Problem description:
I would like every record reproduced exactly, with the pictures left out.

-- Material supplied follows --

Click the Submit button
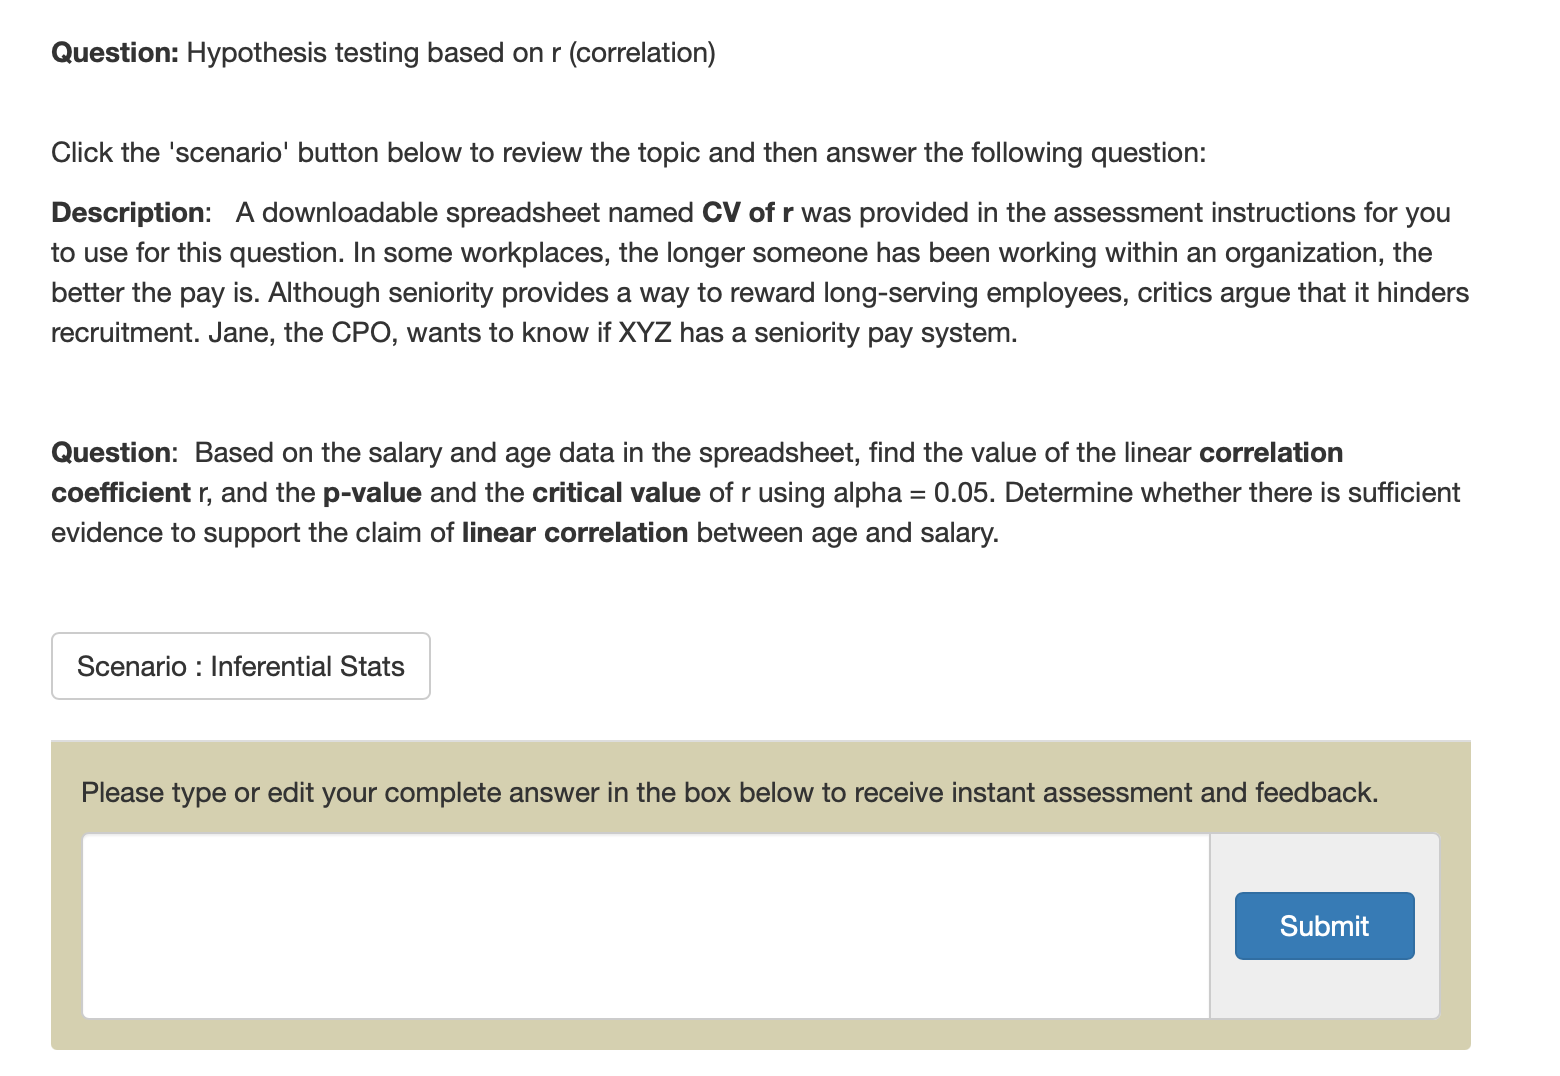 [1324, 926]
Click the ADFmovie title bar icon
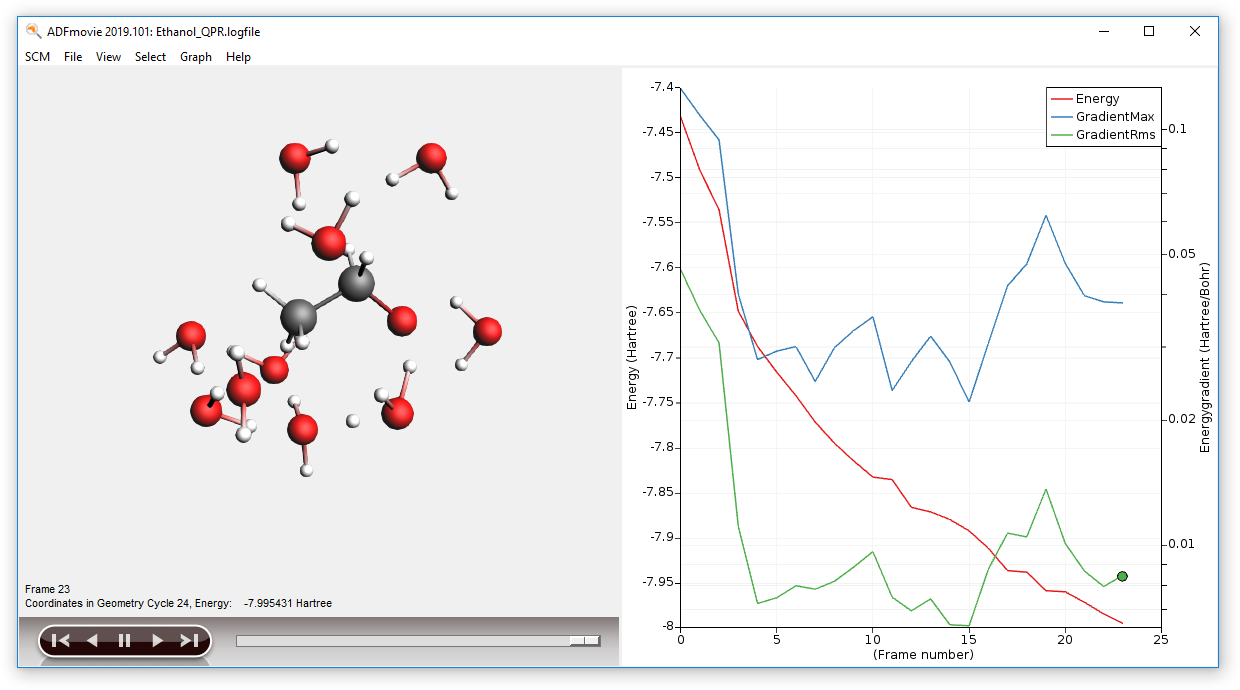 click(33, 31)
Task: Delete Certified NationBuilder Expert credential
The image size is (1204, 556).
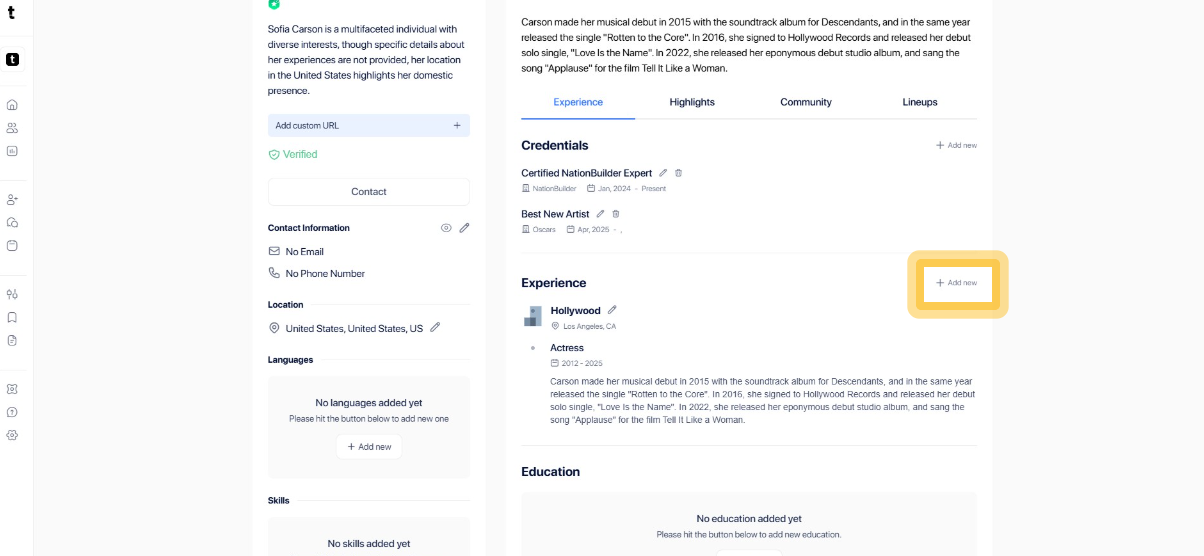Action: 679,173
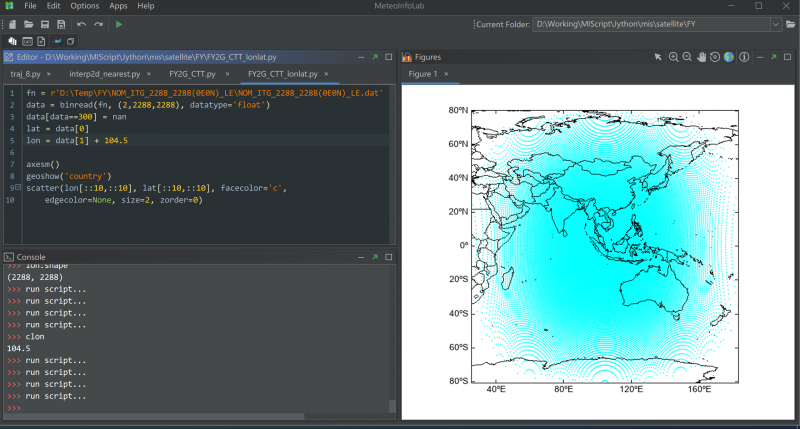Collapse code fold marker at scatter line

tap(19, 187)
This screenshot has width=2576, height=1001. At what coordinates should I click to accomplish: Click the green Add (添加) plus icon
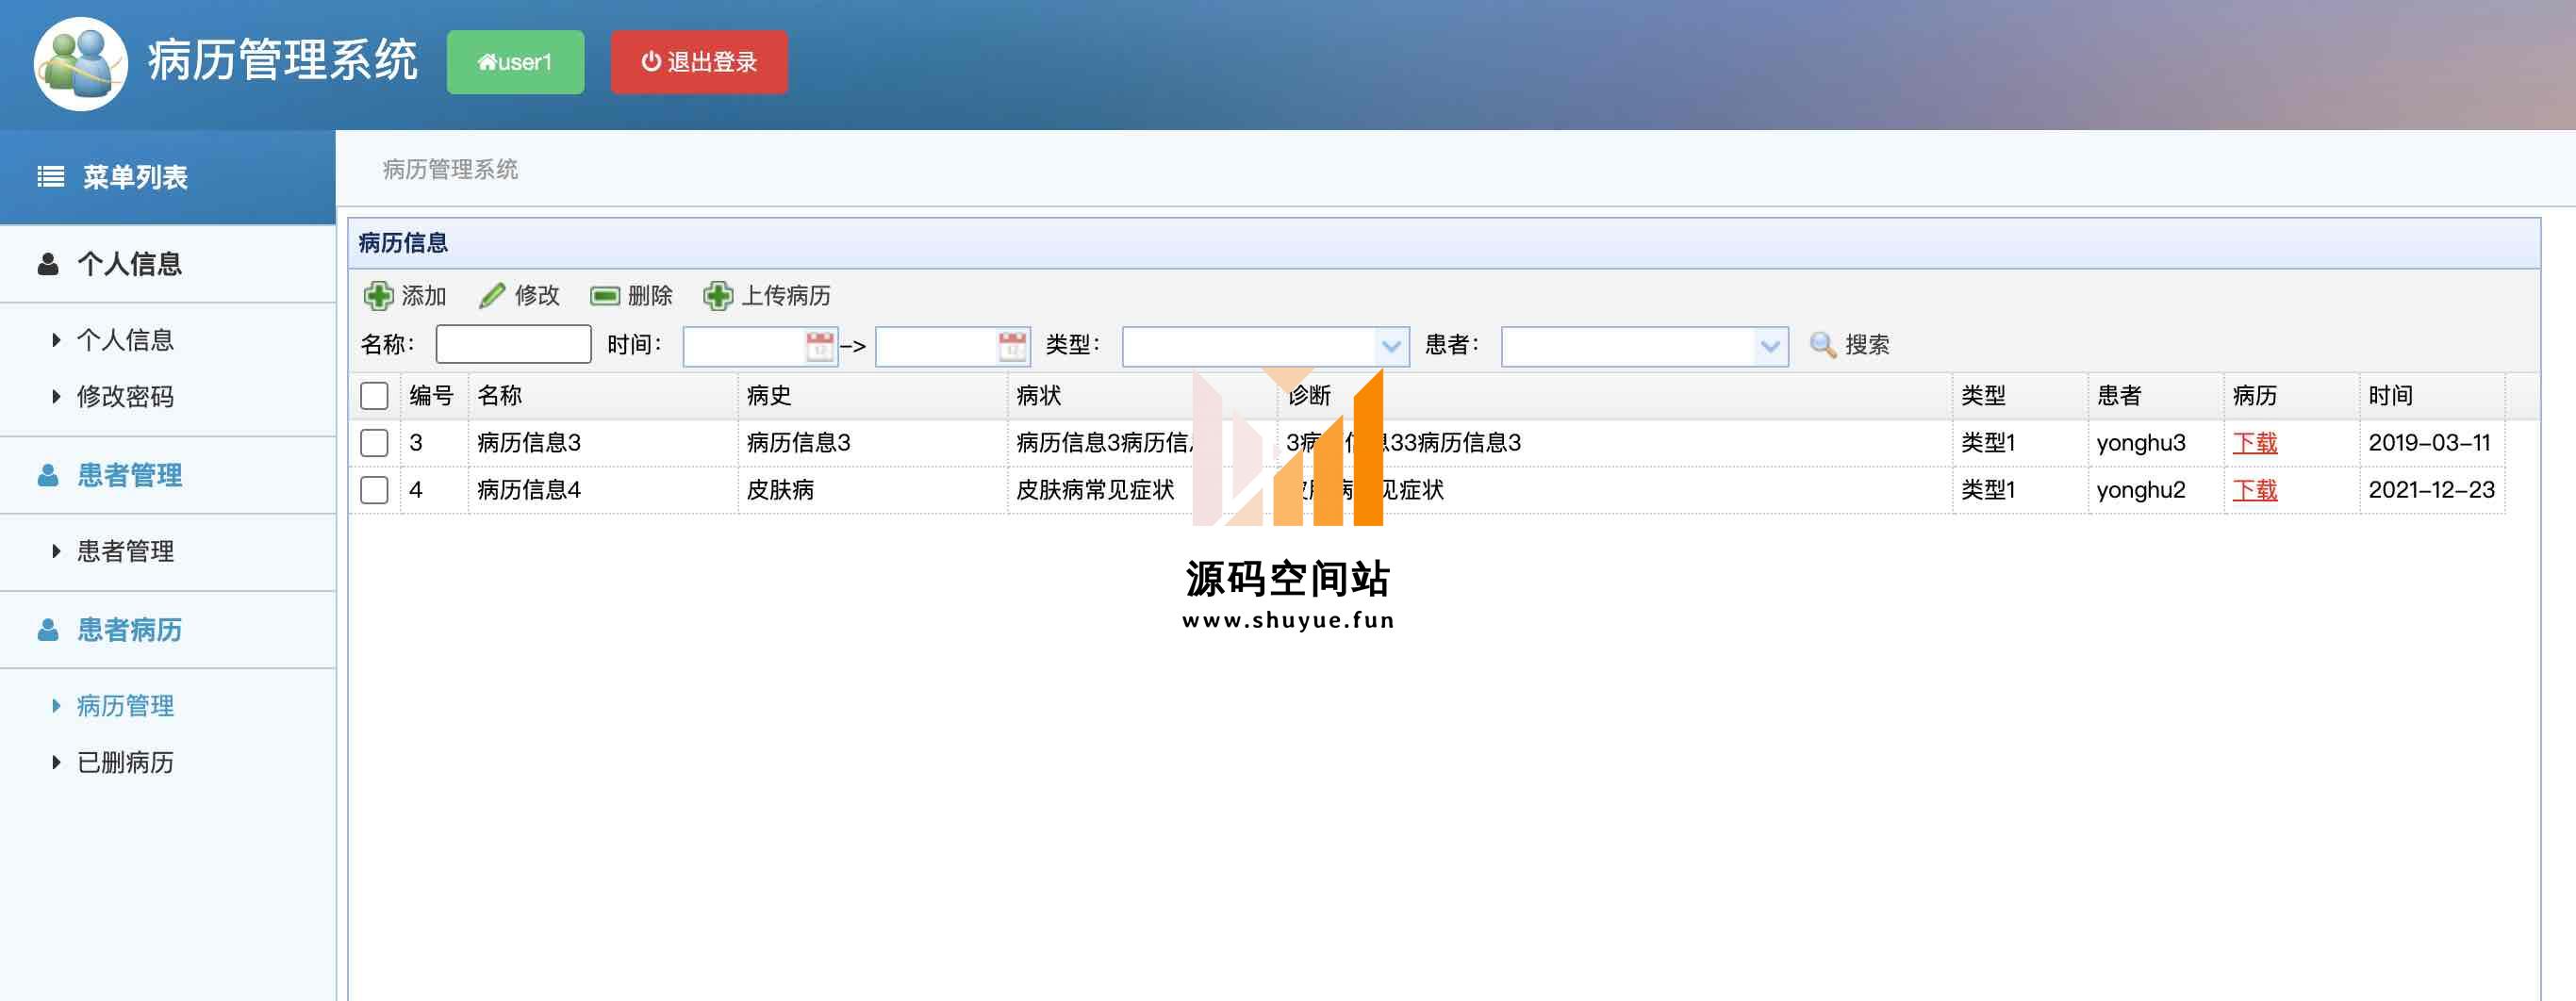(378, 296)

-- Material supplied concluded --

Solution to this exercise:
Click the Submit button
 [1324, 926]
Click the ADFmovie title bar icon
 click(33, 31)
Task: Delete Certified NationBuilder Expert credential
The image size is (1204, 556).
Action: 679,173
Collapse code fold marker at scatter line

tap(19, 187)
This screenshot has width=2576, height=1001. At what coordinates should I click to accomplish: Click the green Add (添加) plus icon
(378, 296)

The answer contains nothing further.